I'd shown up in his shanty with an erection in my jeans. Holding up the plastic bag of crack, I'd told him what he could do to avoid jail. People on the street hated the police more than they feared the mob, he'd never tell me what I wanted to know if I wasn't on the take.

When he leered at me and asked for the bag, I'd grabbed his hand and put it on my crotch. "Don't get smart with me. It'll be the best you've had in months."

I closed my eyes and rested both hands on his head in supplication--if only Barek could see me now--and came in his mouth. He choked and gagged. His lips left me as he doubled over, coughing, my semen dripping onto the concrete floor. He smiled.

I zipped up my jeans and knelt beside him. "You work for me, now." I tossed the bag on the floor, under his nose. He nodded.

"Tell me what you saw here, when you were so high you hoped it was a vision."

He began crying. "I pretended I was dead. I let the needle stick out of my arm, while they brought the body in. They tried to burn it. The stench..." His tears dripped off his nose.

"Who were they?"

"Charlie. Charlie Day. He's given me free junk, ever since. Hoping I'll poison myself."

I'd never thought a dealer like Charlie Day would sell to girls on the Upper East Side, but here was our connection. I could bring up the ashes and the fingerprints, and Goren could tell Charlie why his mother never loved him. No mention of witnesses.

"You're going to move. We're going to bring forensics here, and you're going to be gone."

He nodded.
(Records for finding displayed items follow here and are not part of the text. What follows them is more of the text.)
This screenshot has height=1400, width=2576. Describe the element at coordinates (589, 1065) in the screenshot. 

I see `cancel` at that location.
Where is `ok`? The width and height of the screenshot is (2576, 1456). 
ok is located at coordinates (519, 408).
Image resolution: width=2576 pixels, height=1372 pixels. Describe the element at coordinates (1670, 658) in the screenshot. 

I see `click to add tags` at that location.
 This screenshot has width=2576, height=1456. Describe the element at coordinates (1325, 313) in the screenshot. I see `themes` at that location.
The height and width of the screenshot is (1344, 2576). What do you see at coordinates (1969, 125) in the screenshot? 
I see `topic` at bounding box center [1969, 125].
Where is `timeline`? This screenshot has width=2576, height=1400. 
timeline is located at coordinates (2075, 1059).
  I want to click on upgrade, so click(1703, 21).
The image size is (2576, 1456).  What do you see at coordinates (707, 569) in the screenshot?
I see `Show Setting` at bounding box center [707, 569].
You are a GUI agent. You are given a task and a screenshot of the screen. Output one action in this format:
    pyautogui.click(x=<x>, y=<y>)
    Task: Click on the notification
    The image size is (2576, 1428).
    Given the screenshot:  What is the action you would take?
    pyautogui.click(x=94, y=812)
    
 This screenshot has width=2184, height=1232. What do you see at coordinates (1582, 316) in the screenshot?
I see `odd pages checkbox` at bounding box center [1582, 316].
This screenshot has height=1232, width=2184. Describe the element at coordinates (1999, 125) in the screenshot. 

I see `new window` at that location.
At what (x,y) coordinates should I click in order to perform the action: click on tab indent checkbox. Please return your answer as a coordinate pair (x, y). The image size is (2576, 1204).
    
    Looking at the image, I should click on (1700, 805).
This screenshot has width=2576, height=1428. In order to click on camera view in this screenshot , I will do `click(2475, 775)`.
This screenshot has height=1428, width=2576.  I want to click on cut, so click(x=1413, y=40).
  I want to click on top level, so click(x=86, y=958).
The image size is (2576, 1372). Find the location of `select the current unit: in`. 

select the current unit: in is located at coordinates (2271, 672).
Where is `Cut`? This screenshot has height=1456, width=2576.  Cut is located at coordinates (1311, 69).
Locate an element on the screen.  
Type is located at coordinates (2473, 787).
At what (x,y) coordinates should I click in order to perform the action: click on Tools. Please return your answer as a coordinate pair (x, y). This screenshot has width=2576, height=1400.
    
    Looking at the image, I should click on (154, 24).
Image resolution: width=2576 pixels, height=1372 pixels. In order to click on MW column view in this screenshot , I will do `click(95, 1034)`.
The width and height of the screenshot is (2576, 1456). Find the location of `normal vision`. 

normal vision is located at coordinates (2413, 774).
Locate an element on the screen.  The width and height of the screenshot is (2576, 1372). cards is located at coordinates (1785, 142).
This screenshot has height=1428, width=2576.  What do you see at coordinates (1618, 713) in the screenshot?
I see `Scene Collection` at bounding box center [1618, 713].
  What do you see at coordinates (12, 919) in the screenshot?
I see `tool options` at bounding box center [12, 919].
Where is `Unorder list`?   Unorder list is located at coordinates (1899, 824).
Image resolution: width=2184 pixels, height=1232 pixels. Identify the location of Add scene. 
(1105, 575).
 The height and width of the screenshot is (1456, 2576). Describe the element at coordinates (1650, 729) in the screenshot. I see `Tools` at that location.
His bloodshot eyes only saw the bag of crack. "Thanks, man," he said, as if I had given him something.

I held my breath until I got out of the building. I didn't want to breathe anymore of that scene into me.

Goren was waiting.

"He wanted to do that, you know," Goren said, walking beside me down 87th.

"Because I'm so virile?" I asked, laughing. I could see my breath, and walked through it's cloud. I liked the cold in New York. It reminded me nothing was burning.

"Because it made him feel worthy and used at the same time. It was the lowest he could go, and there was a comfort in that. In knowing..."

"The score," I said. "So I was his enlightening?"

"Isn't that what we always are for them? Letting them unburden themselves. Spill their secrets. Confess that they have done horrible, unspeakable things."

"So we show them the bottom."

Goren said, "And it comforts them."

"Twisted."

"What if he tells someone what he did to a detective in a dirty hallway?"

I shrugged. "Let him. I take each moment as it comes."

I had a gold shield and a desk at One Police Plaza. I breathed through my mouth and counted my wrinkles and worked out three times a week. What could they do to me now?